GOP’s alternative to Obamacare very familiar

Congressional Republicans took a novel approach to announcing their Obamacare alternative last week: out with the old and … well, back in with the old.

On Thursday, the Senate Finance Committee put out a news release announcing “Burr, Hatch, Upton unveil Obamacare replacement plan.” The three men, Senate Finance Committee Chairman Orrin Hatch of Utah, House Energy and Commerce Committee Chairman Fred Upton of Michigan, Sen. Richard Burr of North Carolina, are well-regarded legislators, and the press went along with this “news.”

“GOP unveils new Obamacare alternative,” proclaimed The Hill newspaper. Forbes cheered “The Impressive New Obamacare Replace Plan from Republicans Burr, Hatch and Upton.”

“Take a look at the first real Republican ‘Obamacare’ alternative,” suggested The Examiner.

Robert Pear of The New York Times reported that the plan was “drafted with encouragement from Republican leaders,” “devised” by Hatch, Burr and Upton, and included a “potentially explosive proposal.” Pear reported that “Republicans said the need for such an alternative had become more urgent.”

But Caroline Behringer, the eagle-eyed press secretary for Democrats on the House Ways &Means committee, was suspicious that this “urgent” and “explosive” new proposal had just been “devised.” So she did some sleuthing and discovered that the Republicans had lifted the thing — right down to quotes in the news release — from the rollout of the same proposal a year earlier.

This “new” plan in fact had something old, something borrowed and something blue: a two-page explainer borrowing virtually the same 700 words from the 2014 version and even set in the same robin’s-egg blue font. The only thing that appeared to be new was the name of Upton, substituted for that of Sen. Tom Coburn of Oklahoma, who “unveiled” the plan with Hatch and Burr in 2014 but has since retired.

The nine bullet points were identical, as was the description of the Patient Choice, Affordability, Responsibility and Empowerment (CARE) Act as “a legislative plan that repeals Obamacare and replaces it with common-sense, patient-focused reforms that reduce health care costs and increase access to affordable, high-quality care.” The first 359 words of the news release were the same as those in the previous year’s model, with the exception of Upton’s quote. Burr’s quote (“The American people have found out what is in Obamacare — broken promises. … “) remained the same.

This exercise in cut-and-paste legislation would seem to suggest that Republicans are not serious about their “new” proposal. Like last time, the plan hasn’t been drafted in legislative language, so it can’t be reviewed by the Congressional Budget Office to see how much it would cost and how many people would lose insurance.

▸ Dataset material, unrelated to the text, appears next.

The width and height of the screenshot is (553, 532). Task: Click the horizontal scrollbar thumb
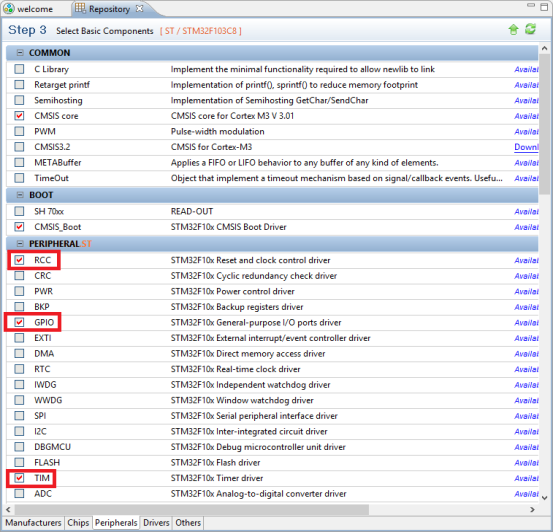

And there’s good reason for that: Opposing Obamacare in the abstract is easy enough, but it becomes more challenging when you present a specific alternative, because such cheaper alternatives inevitably cover fewer people and make consumers pay more for benefits. This explains why the House, in passing its 56th attempt at some form of Obamacare repeal this week, included no specific alternative but rather a suggestion that committees get together and come up with some ideas.

There is one notable difference in the 2015 version of the news release compared to 2014. It omits a quote from Hatch that said “Obamacare is a disaster.”

This is why opposing Obamacare is becoming a less appealing proposition, with or without an alternative plan. Millions have received health care coverage, but the federal deficit and health care inflation are down and payrolls are booming. Sky-is-falling claims sound more and more like old news.

Dana Milbank is a Washington Post columnist.